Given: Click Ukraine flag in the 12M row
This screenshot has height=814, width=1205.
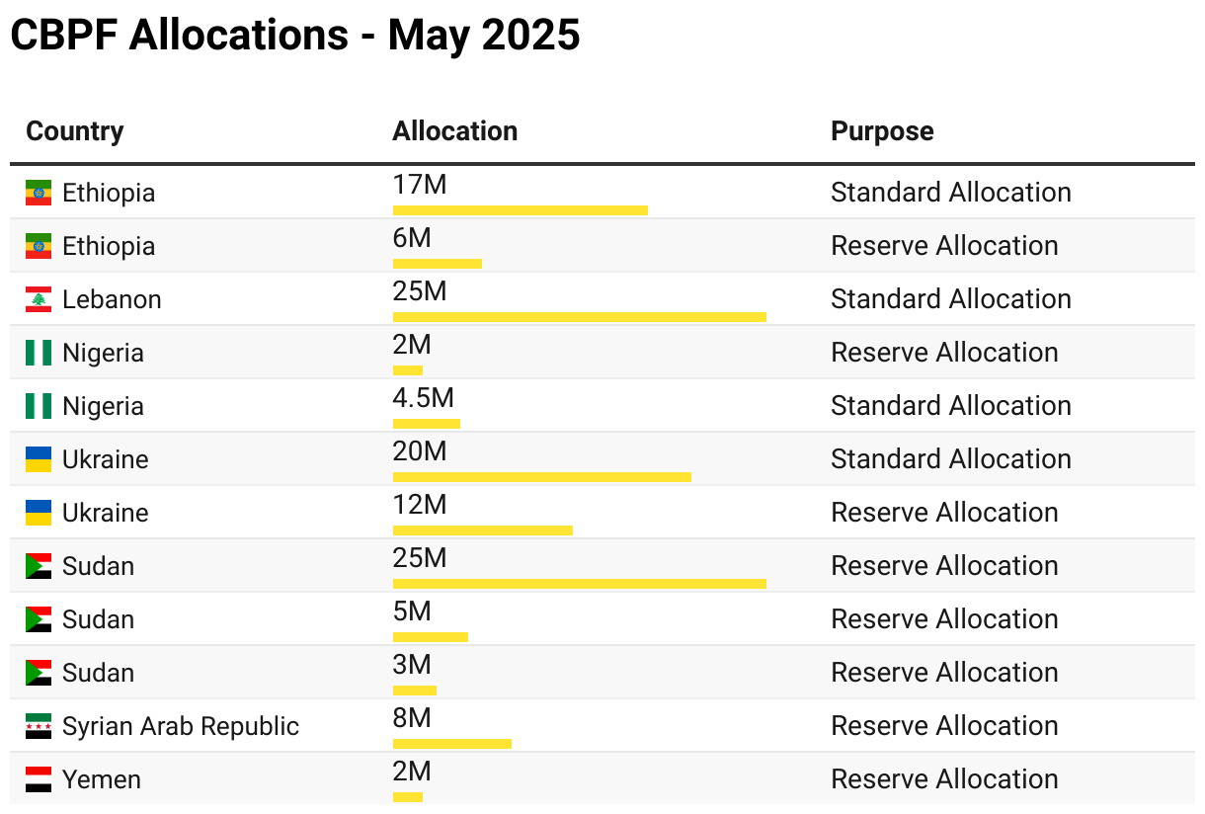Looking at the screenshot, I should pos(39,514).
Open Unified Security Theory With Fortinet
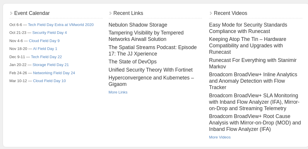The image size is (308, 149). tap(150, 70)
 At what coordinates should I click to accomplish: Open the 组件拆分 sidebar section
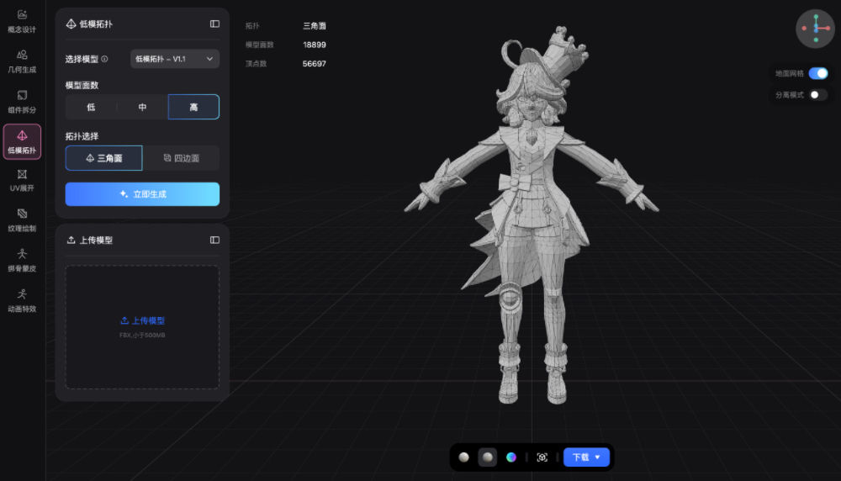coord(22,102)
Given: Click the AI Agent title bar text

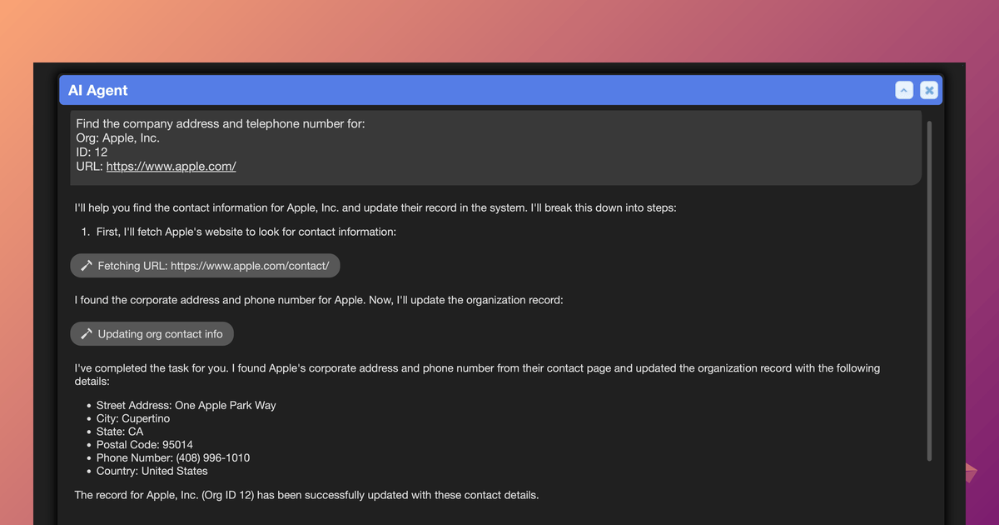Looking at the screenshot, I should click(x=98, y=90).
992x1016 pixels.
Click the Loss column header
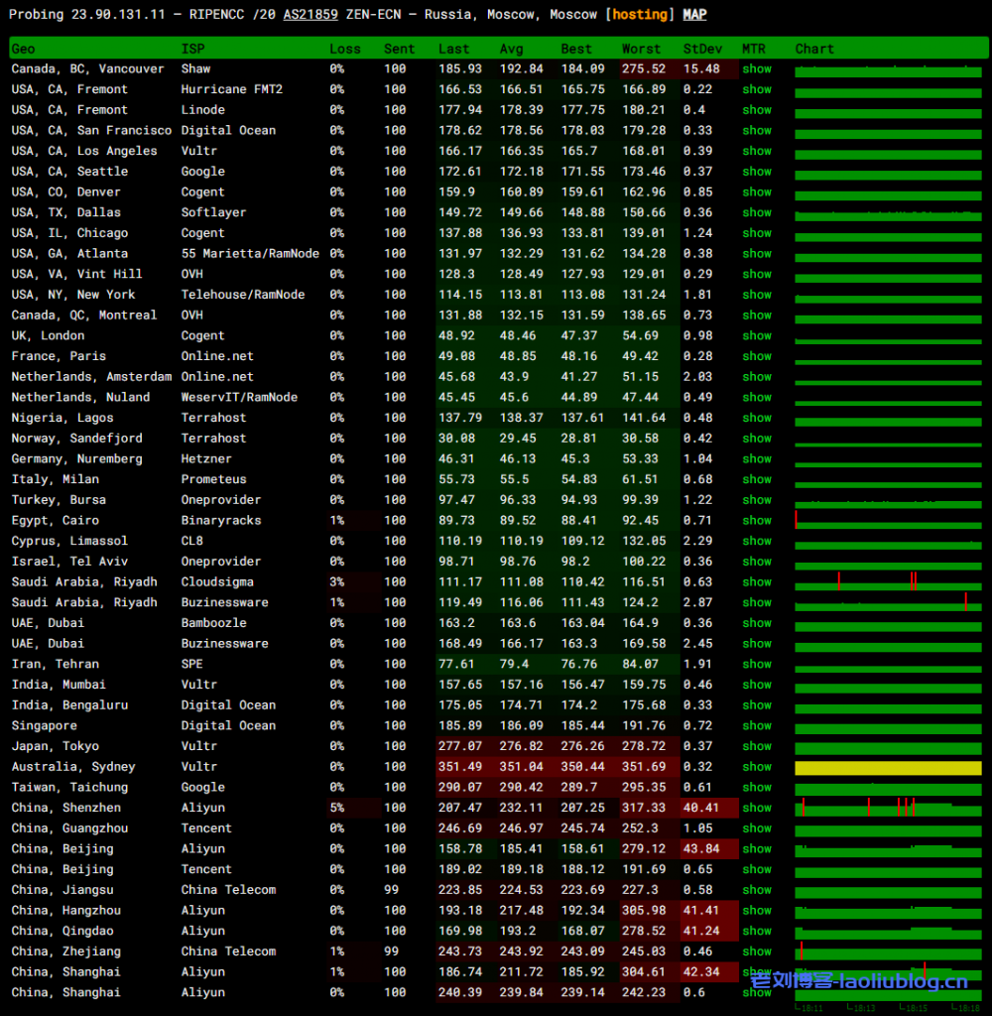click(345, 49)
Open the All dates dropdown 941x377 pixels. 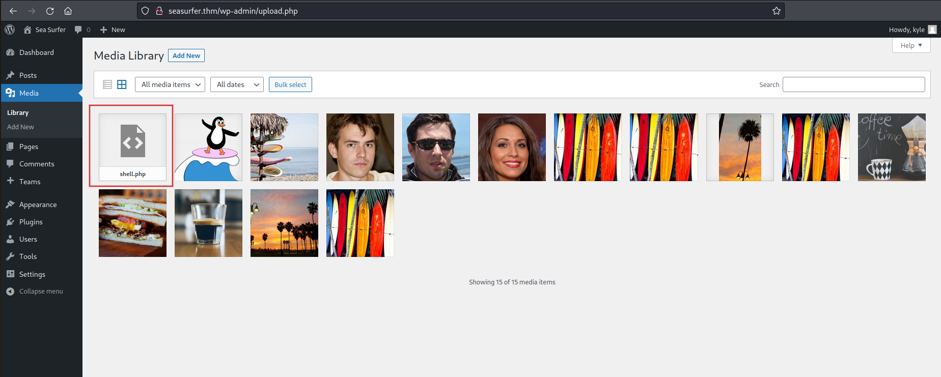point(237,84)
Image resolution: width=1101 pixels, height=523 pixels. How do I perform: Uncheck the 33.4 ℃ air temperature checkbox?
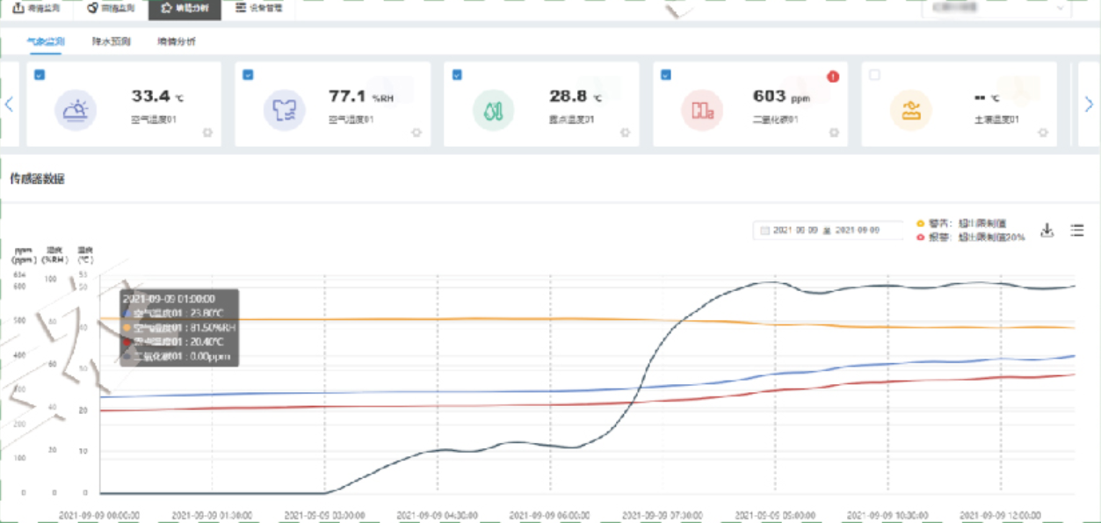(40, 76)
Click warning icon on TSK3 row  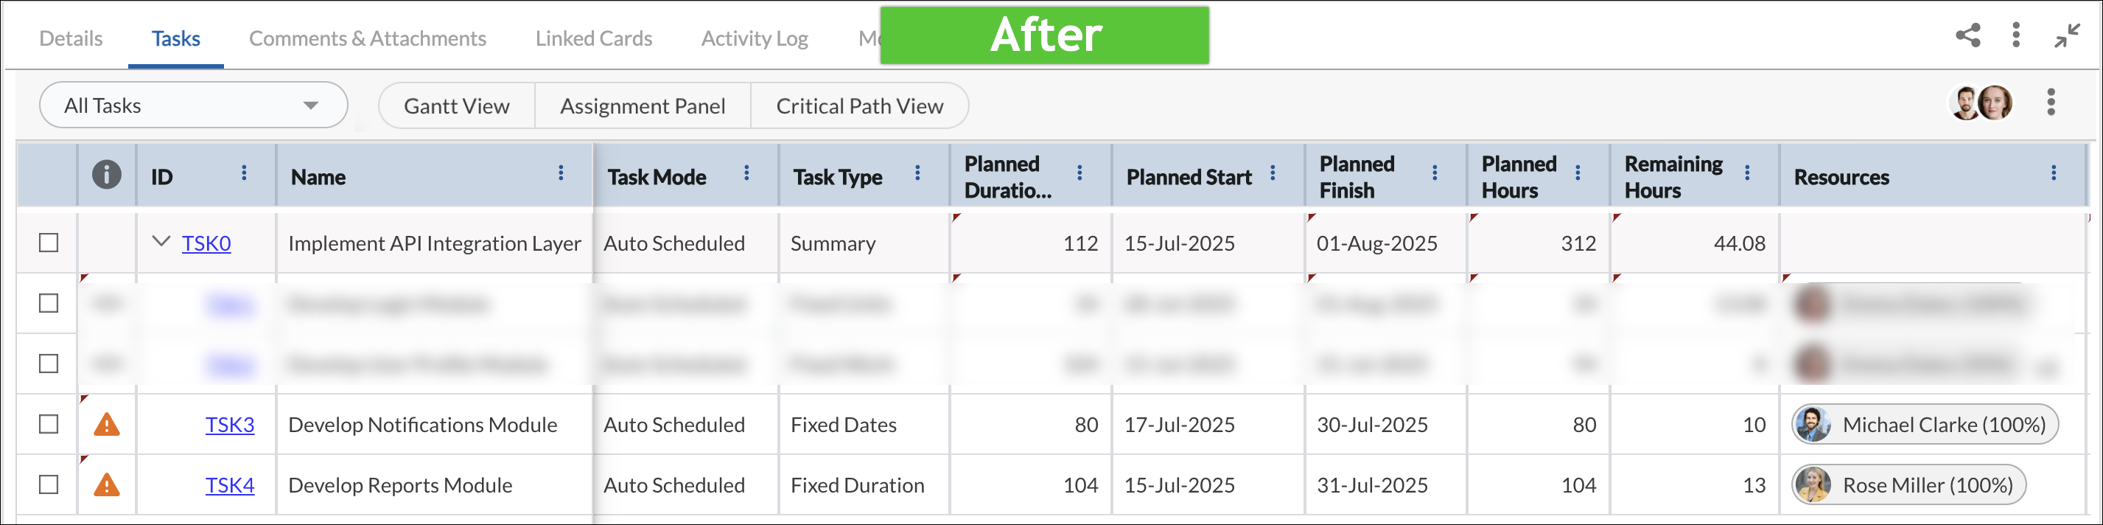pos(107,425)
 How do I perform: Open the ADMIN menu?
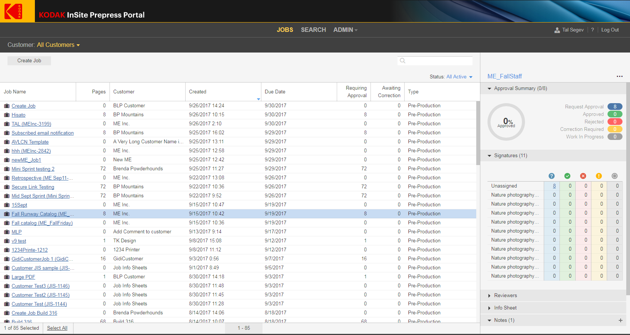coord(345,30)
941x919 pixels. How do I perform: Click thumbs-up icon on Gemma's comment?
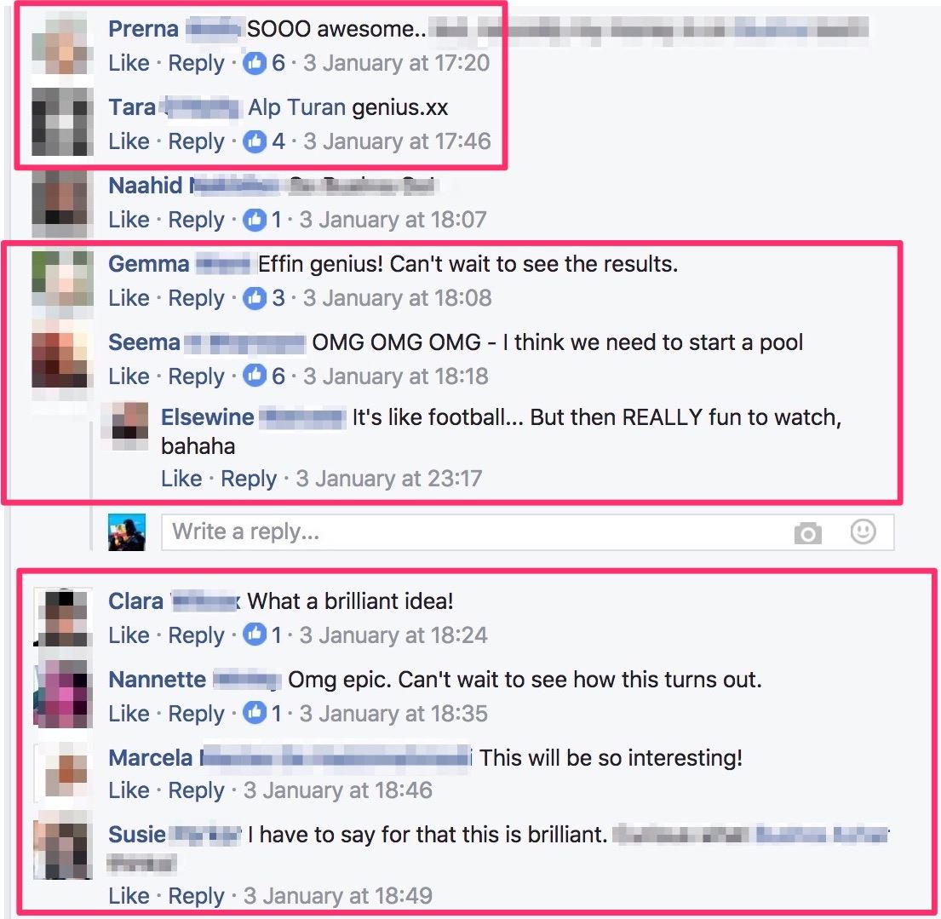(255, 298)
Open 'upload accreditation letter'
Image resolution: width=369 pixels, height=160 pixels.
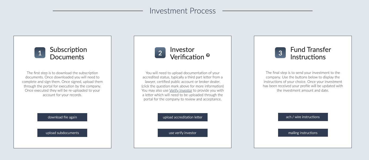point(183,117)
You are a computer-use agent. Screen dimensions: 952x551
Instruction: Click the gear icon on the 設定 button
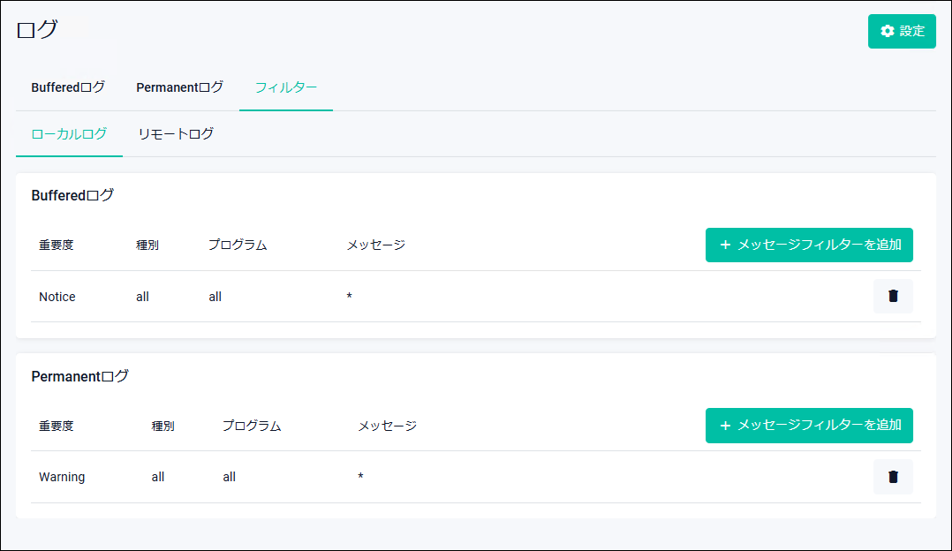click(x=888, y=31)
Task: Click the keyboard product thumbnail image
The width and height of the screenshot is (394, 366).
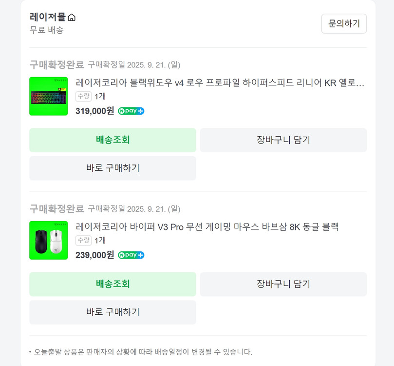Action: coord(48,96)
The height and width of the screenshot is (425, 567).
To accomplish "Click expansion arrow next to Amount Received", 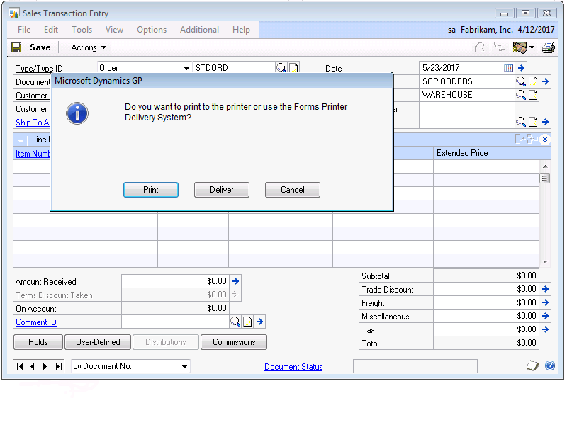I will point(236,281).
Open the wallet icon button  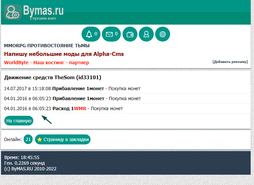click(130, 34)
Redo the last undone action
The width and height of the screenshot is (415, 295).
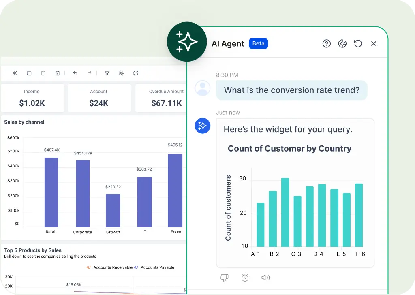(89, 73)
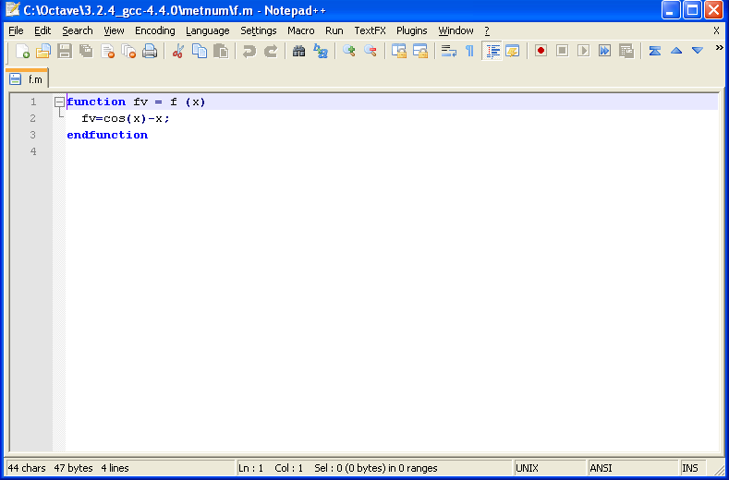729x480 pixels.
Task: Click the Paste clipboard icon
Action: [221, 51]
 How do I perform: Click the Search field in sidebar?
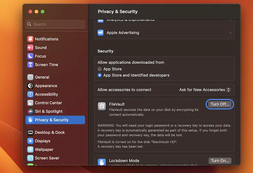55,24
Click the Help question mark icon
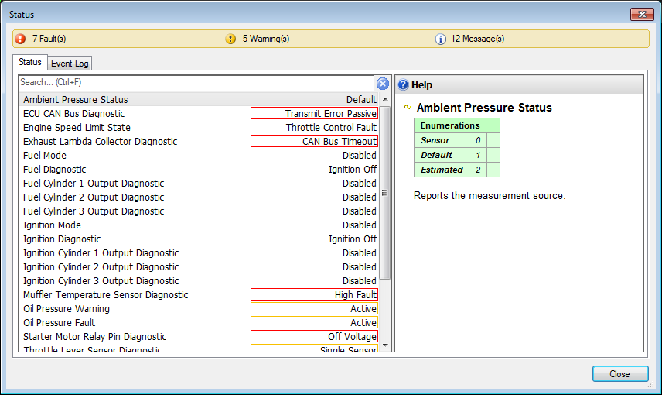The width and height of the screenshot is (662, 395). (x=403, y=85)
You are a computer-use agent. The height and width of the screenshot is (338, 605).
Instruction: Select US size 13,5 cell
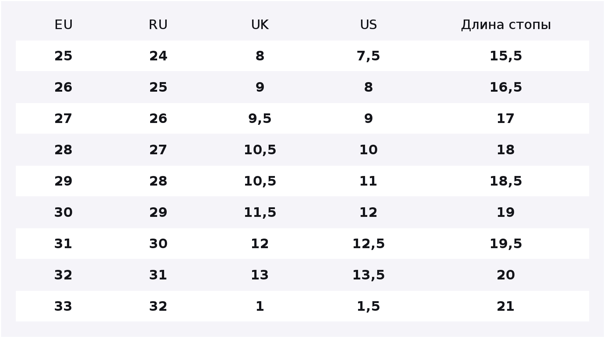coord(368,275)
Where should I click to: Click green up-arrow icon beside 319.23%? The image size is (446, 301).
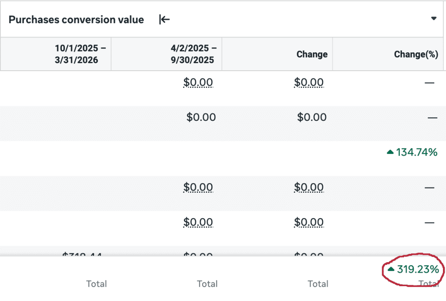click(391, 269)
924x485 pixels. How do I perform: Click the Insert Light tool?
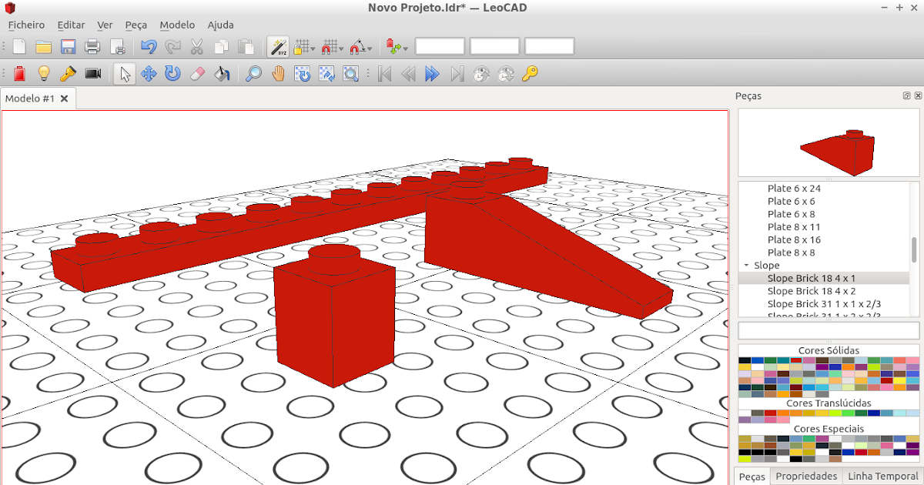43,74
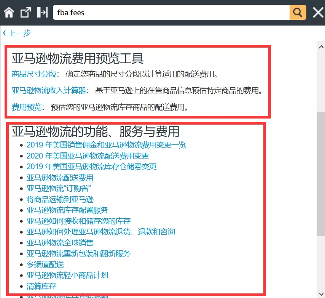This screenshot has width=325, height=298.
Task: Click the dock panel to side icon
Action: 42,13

# [Brief]
Please say how many lines in the records above contain the word "computer", giving the number alone.

# [Exercise answer]
2